*** The records ***

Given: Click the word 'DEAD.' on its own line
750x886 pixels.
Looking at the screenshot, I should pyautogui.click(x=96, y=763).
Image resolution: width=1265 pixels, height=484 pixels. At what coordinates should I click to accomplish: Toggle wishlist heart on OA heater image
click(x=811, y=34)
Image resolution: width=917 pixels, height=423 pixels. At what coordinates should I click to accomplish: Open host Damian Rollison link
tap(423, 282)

*** End of The records ***

• _Exercise goal_
Please repeat each entry. Keep every word the same.

• _Reply_
Given: Click the word 'DEAD.' on its own line
750x886 pixels.
Looking at the screenshot, I should pyautogui.click(x=96, y=763).
Image resolution: width=1265 pixels, height=484 pixels. At what coordinates should I click to accomplish: Toggle wishlist heart on OA heater image
click(x=811, y=34)
Image resolution: width=917 pixels, height=423 pixels. At what coordinates should I click to accomplish: Open host Damian Rollison link
tap(423, 282)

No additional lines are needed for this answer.